-- Testo fornito --
□ □ □

Possibilità di soluzioni che portino a un rigetto della borsa e del
suo folklore.
1.
Premessa
Se
l’occasione immediata per le considerazioni contenute in questo
scritto è stata fornita da talune recenti manifestazioni aberranti
del modo di operare dei mercati finanziari, nel nostro come in altri
paesi, l’interesse per i problemi di cui lo scritto si occupa è
ben più remoto.
Nei
primissimi anni del dopoguerra mi capitò di leggere un articolo,
come sempre limpidissimo e suadente, di Luigi Einaudi che illustrava
con piena adesione le idee espresse a suo tempo da Eugenio Rignano
nel volume Per una riforma socialista del diritto
successorio (1920).

□ □ □

-- Richiesta A --
Secondo il testo fornito, in che anno uscì il volume di Eugenio Rignano?

□ □ □

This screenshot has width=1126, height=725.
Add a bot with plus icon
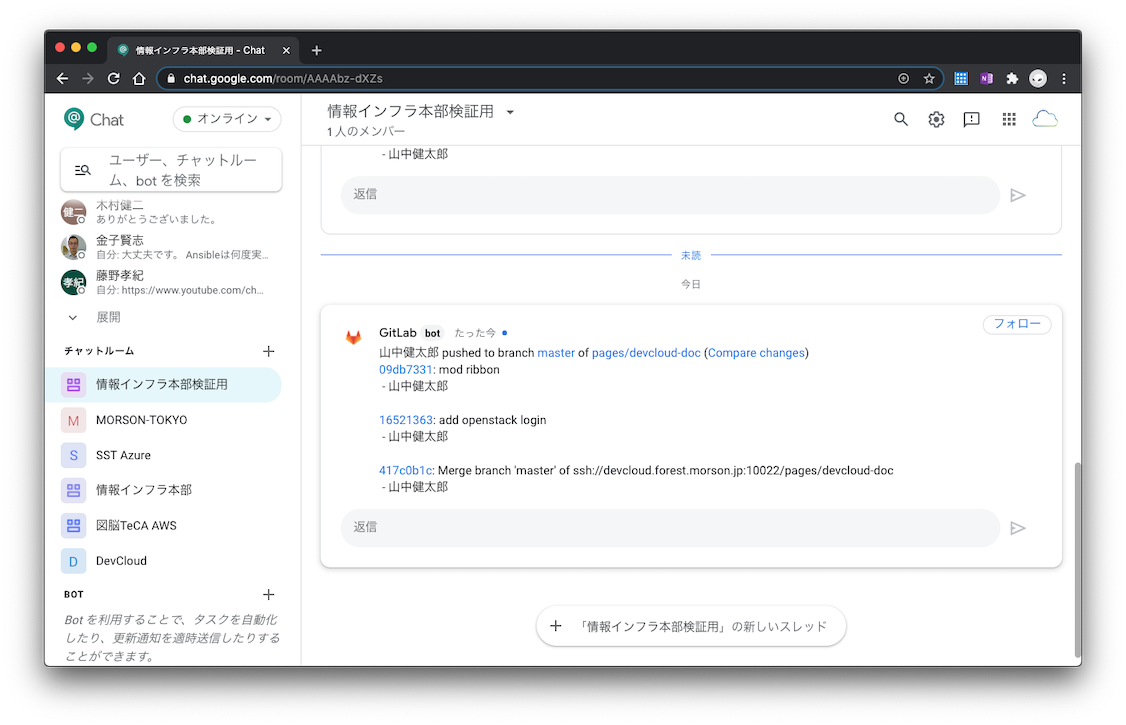click(268, 594)
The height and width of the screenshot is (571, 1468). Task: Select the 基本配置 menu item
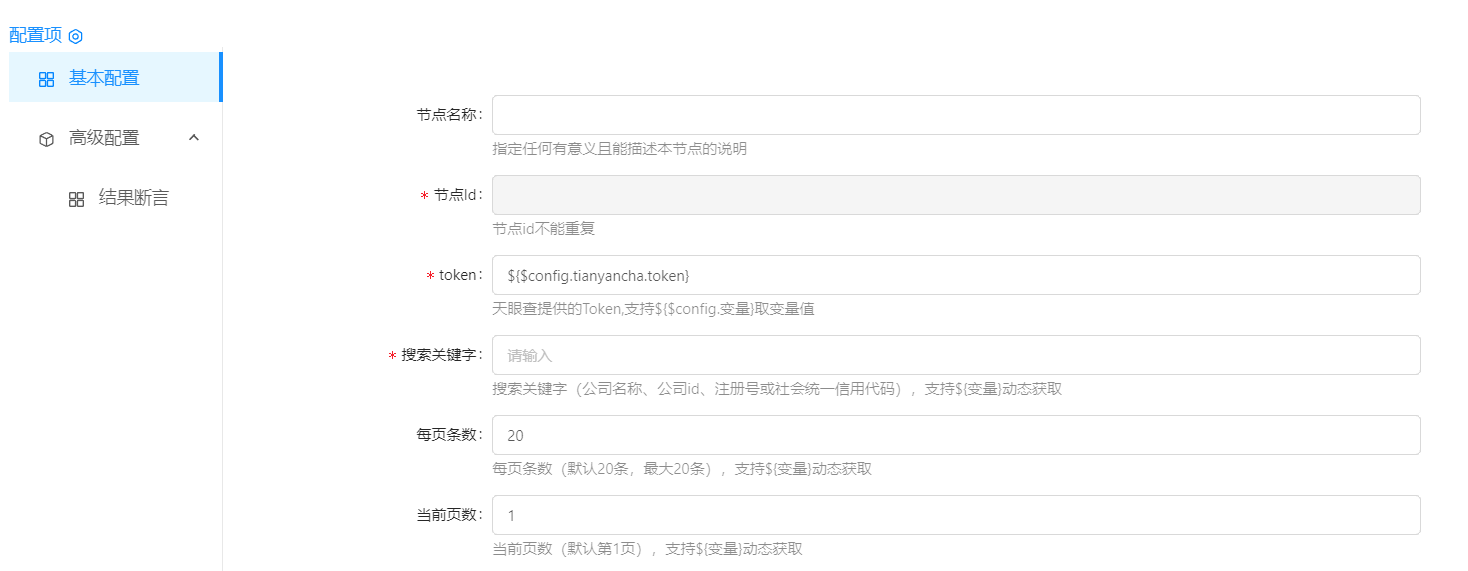tap(104, 78)
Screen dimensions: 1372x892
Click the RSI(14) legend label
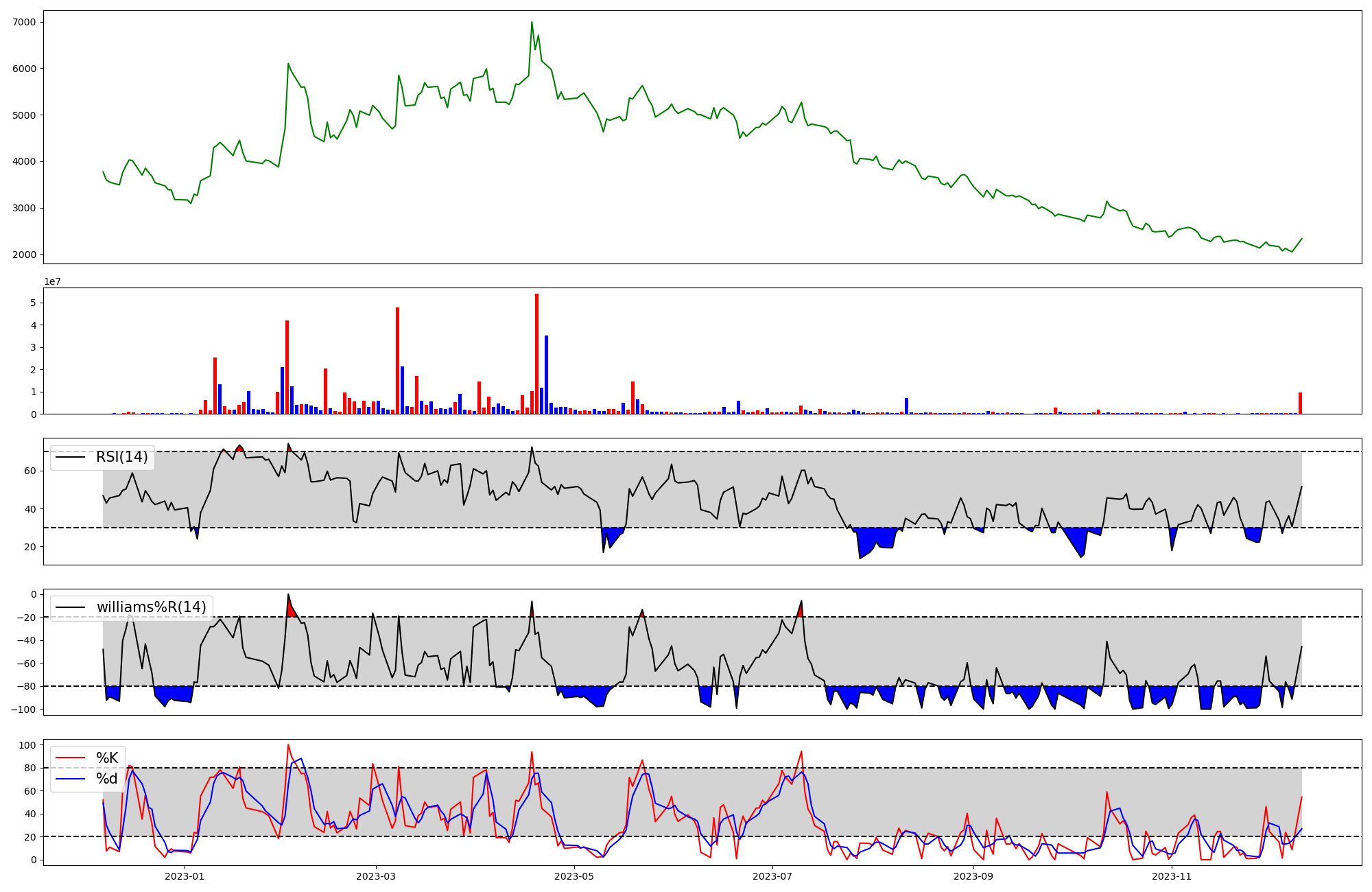pyautogui.click(x=121, y=458)
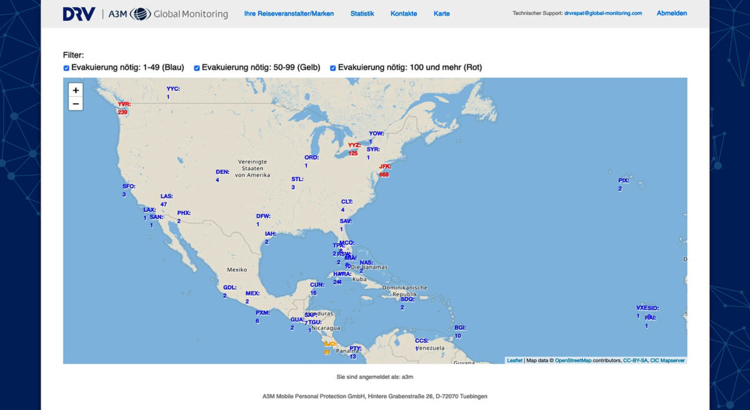Open Ihre Reiseveranstalter/Marken menu
Image resolution: width=750 pixels, height=410 pixels.
click(289, 14)
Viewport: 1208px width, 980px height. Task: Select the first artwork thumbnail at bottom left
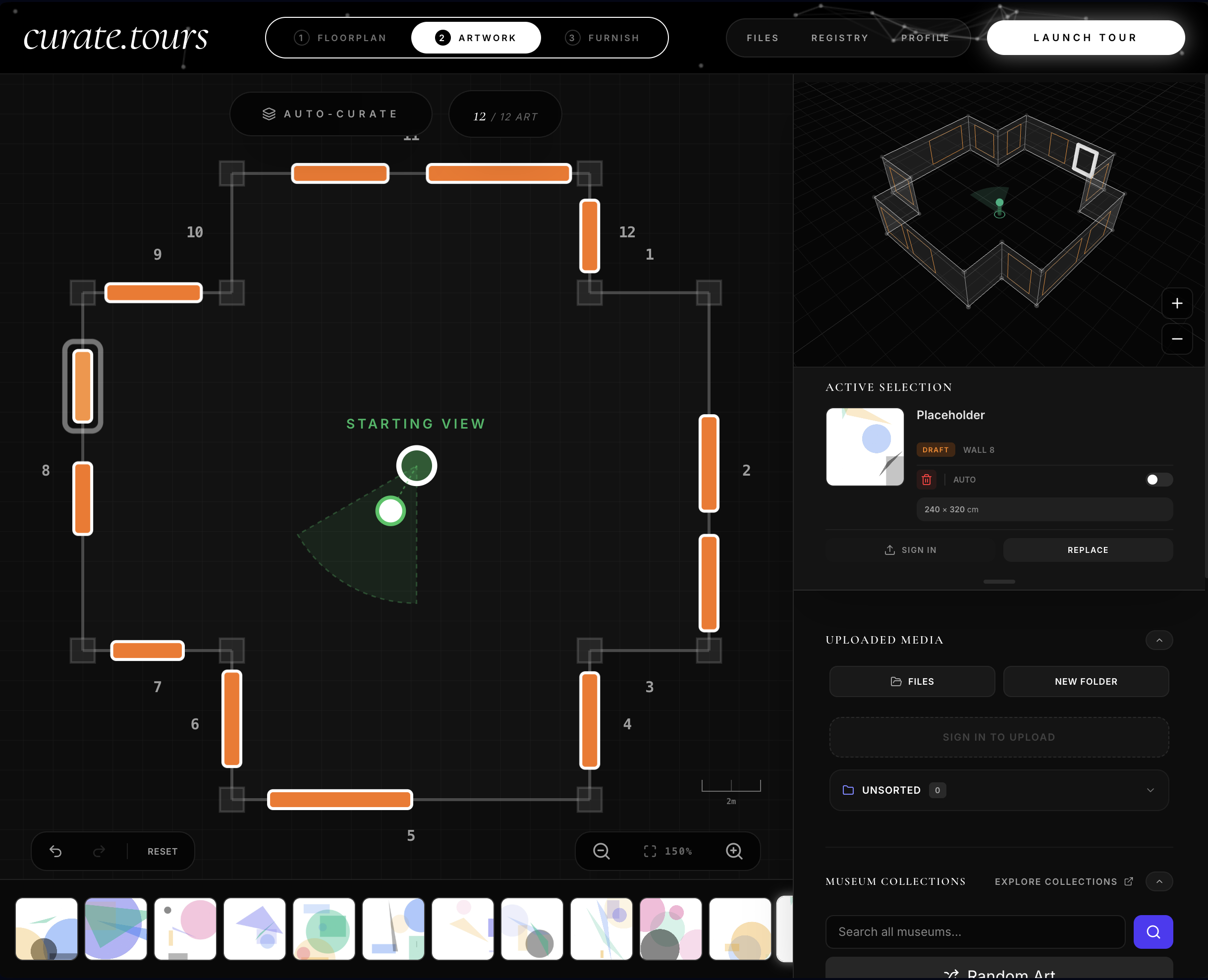tap(46, 928)
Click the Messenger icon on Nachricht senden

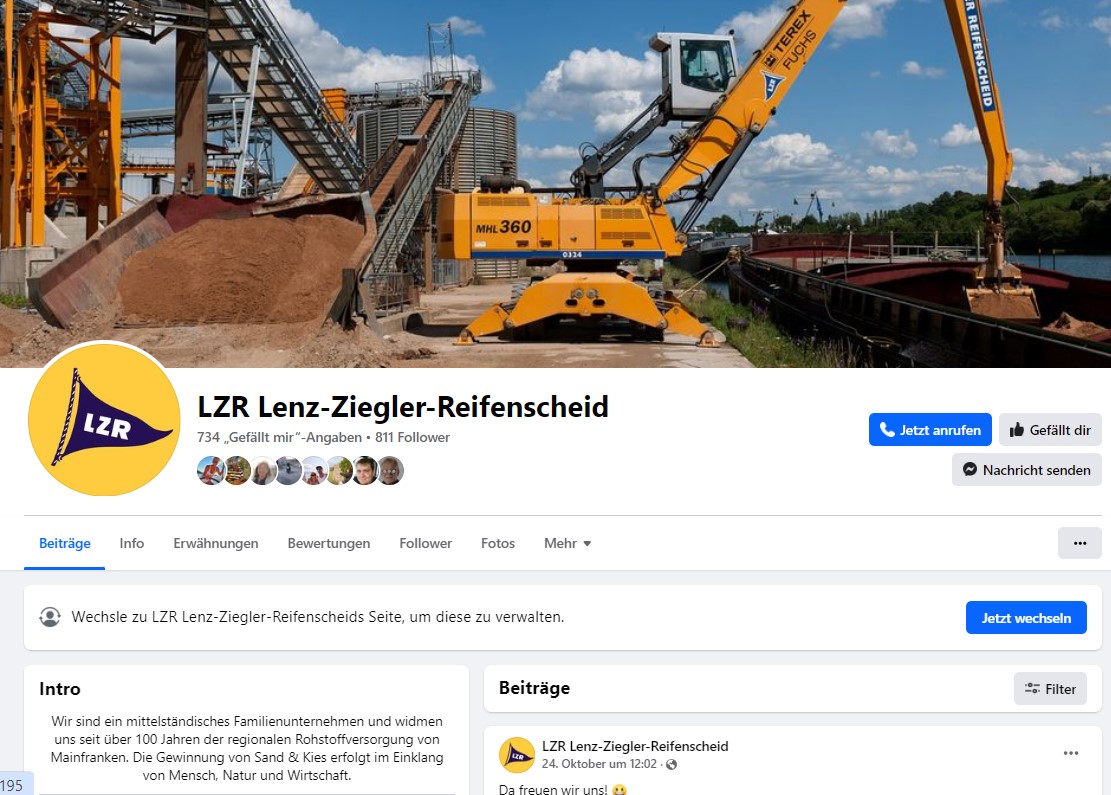click(x=970, y=469)
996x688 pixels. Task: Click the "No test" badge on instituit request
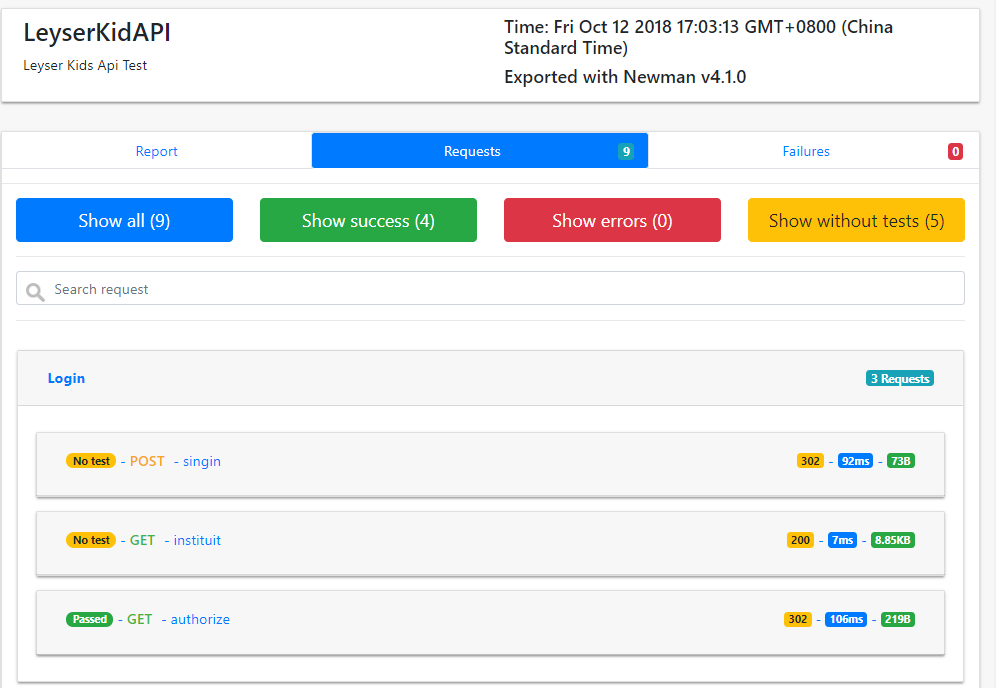point(90,539)
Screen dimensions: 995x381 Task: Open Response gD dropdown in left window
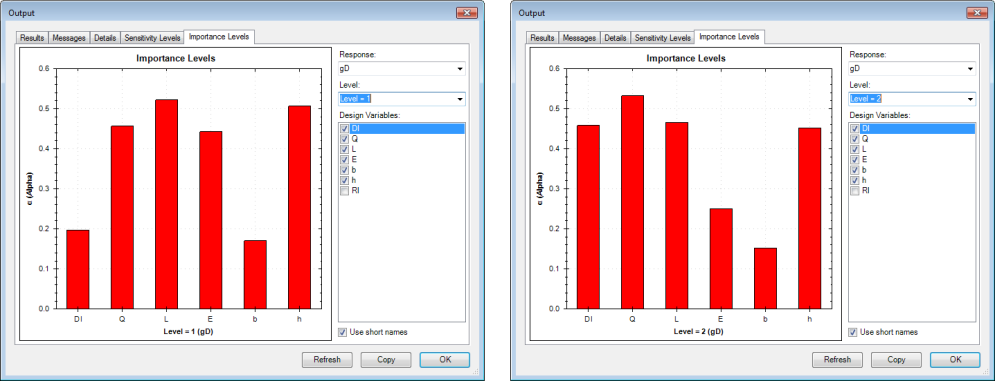click(402, 69)
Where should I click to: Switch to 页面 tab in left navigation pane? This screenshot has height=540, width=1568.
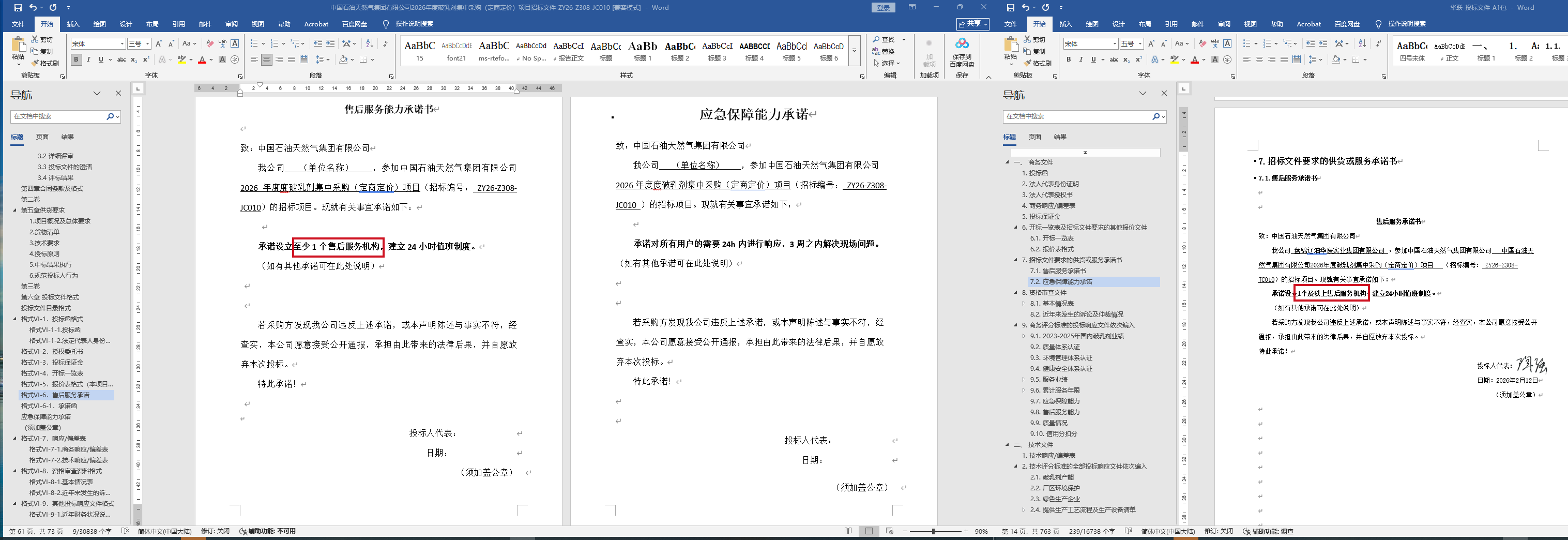[x=42, y=137]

□ □ □

-- Richiesta B --
Inserisci in una lista JSON di stringhe le righe dei record, una stringa per riga e senza righe vuote, partendo dalla riga che contiene "Where should I" e proseguendo fino alla fine dei record, estremi compresi. Escludi le immagini dalla risposta.

-- Risposta scritta A --
Nel 1920.

-- Risposta scritta B --
[
  "Where should I click to: Switch to 页面 tab in left navigation pane? This screenshot has height=540, width=1568.",
  "[x=42, y=137]"
]